La pression qui pèse sur les médecins généralistes est déjà énorme, et la pénurie ne cesse de s'aggraver. « Près de trois communes sur quatre en Flandre et une sur deux en Wallonie font officiellement face à un manque de médecins, et même Bruxelles n'est pas épargnée » , déclare Sofie Merckx, médecin généraliste et cheffe de groupe PTB à la Chambre.

En 2020, seuls 21 médecins généralistes étaient actifs à Vilvorde, alors que la commune en nécessite au moins 40. Partout, les médecins généralistes ne peuvent plus accepter de nouveaux patients ; c’est désormais le cas dans presque tous les cercles de médecins généralistes en Flandre et à Bruxelles. Comme les habitants de Vilvorde ne trouvent pas de médecin généraliste, de plus en plus de patients sont contraints de se rendre au service des urgences de l'hôpital Jan Portaels.

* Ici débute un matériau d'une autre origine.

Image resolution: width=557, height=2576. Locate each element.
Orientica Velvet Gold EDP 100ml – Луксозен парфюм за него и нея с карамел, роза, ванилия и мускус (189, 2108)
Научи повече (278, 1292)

« Le problème va s'aggraver au cours des cinq prochaines années, prévient la députée du parti de gauche. Près d’un tiers des médecins généralistes belges ont plus de 65 ans et près de la moitié ont plus de 55 ans. Le problème concerne également Anderlecht, où la pénurie ne fera que s’accentuer étant donné que la commune dispose des médecins généralistes les plus âgés de Bruxelles. Qui les remplacera ? »

« Malgré la pénurie de médecins généralistes dans tout le pays, les gouvernements préfèrent continuer à limiter le nombre de nouveaux médecins » , explique Sofie Merckx. Ils le font via un examen d’entrée, dont la deuxième session a lieu aujourd'hui pour les étudiants francophones. Lors de la première session, en juillet, seuls 333 des 5 486 participants ont réussi, pour 989 places disponibles. En Flandre, où il n'existe plus de deuxième session depuis plusieurs années, les 1 276 meilleurs élèves sur un total de 4 643 participants ont été sélectionnés en juillet.

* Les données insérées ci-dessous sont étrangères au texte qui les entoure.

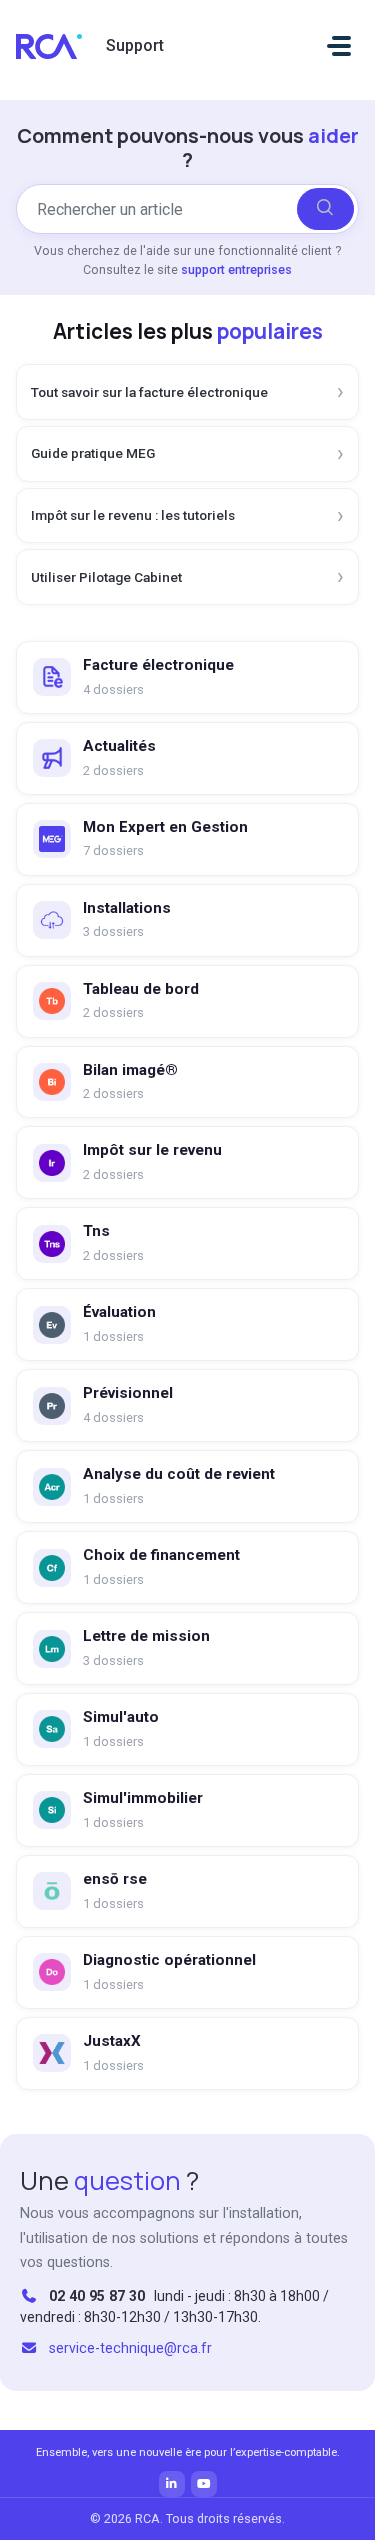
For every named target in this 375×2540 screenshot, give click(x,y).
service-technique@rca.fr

Le PTB a calculé le nombre de médecins généralistes supplémentaires dont nous disposerons dans quelques années avec ce nombre d'étudiants en médecine. « Celui-ci est loin d'être suffisant par rapport au nombre de médecins généralistes qui seront nécessaires pour atteindre la norme fédérale de 9 médecins généralistes pour 10 000 habitants dans chaque commune », constate Sofie Merckx.

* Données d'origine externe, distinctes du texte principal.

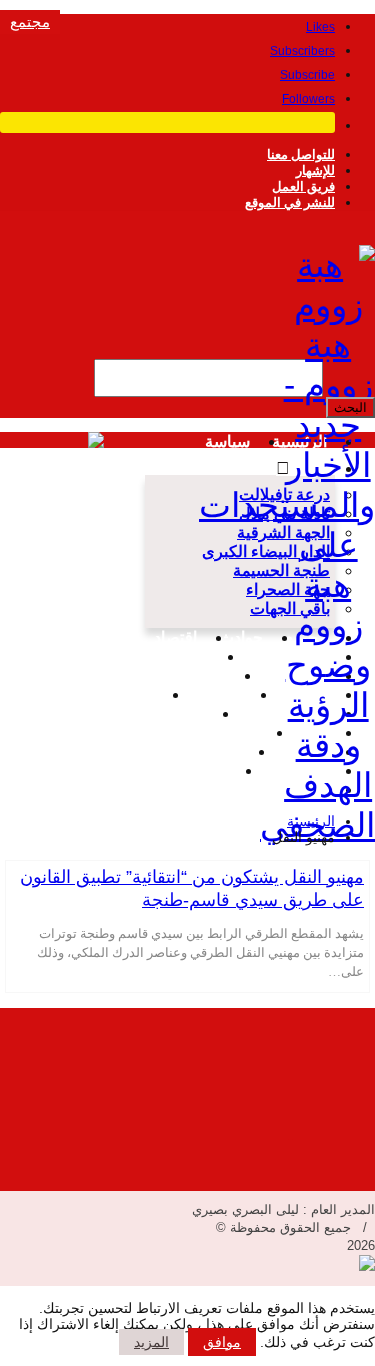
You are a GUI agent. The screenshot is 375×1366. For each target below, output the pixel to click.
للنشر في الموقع (290, 202)
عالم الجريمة (215, 732)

La députée PTB remet en question le fonctionnement de la Commission fédérale de planification, qui détermine le nombre de nouveaux numéros INAMI délivrés chaque année. « Actuellement, le nombre de nouveaux médecins autorisés à être formés est tout simplement trop faible. La Commission de planification se base avant tout sur un maintien du statu quo. Elle devrait plutôt se baser sur une analyse des besoins pour déterminer le nombre de médecins généralistes que notre société nécessite. Il y a un problème fondamental avec le système actuel de quotas. Nous devons entièrement repenser notre vision de la formation des médecins et l'organisation de notre médecine générale. »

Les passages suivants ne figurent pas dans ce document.